## THE DATA
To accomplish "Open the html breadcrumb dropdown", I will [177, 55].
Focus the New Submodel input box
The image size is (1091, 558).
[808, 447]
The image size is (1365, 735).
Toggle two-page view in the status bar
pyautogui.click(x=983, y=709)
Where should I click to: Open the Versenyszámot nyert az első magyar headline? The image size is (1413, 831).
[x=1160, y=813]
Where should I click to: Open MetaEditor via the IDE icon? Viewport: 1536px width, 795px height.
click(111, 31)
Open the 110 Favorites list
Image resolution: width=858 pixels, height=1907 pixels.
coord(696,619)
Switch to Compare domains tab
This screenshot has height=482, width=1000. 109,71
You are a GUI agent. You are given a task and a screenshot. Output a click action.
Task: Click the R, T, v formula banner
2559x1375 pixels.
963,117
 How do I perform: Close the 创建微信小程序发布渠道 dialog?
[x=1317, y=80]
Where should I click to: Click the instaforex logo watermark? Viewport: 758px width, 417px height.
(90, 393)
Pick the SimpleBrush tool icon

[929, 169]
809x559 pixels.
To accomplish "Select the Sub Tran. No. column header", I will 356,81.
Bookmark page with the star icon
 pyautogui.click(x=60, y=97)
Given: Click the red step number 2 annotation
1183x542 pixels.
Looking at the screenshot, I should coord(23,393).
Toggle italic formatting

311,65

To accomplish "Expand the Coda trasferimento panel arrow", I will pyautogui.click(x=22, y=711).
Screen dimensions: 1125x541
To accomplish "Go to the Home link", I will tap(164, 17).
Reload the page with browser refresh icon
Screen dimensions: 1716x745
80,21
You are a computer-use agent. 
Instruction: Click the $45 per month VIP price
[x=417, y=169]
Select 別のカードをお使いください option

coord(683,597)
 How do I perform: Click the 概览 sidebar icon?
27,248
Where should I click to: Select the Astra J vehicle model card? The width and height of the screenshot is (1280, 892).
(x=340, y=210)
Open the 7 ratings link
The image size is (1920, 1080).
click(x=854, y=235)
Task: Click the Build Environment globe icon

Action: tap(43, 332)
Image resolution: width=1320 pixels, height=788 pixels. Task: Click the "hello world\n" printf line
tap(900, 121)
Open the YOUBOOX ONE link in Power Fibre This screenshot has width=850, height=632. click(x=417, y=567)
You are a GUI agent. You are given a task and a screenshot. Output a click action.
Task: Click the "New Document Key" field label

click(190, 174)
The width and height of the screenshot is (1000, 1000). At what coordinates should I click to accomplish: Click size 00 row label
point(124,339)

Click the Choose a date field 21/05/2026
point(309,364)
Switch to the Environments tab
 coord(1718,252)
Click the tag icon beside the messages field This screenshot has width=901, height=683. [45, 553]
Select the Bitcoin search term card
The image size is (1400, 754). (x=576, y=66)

## EXERCISE BRIEF
From the records given above, copy all lines containing "will".

## SOLUTION
To accomplish "Open the html breadcrumb dropdown", I will [177, 55].
To accomplish "Select the Sub Tran. No. column header", I will 356,81.
To accomplish "Expand the Coda trasferimento panel arrow", I will pyautogui.click(x=22, y=711).
To accomplish "Go to the Home link", I will tap(164, 17).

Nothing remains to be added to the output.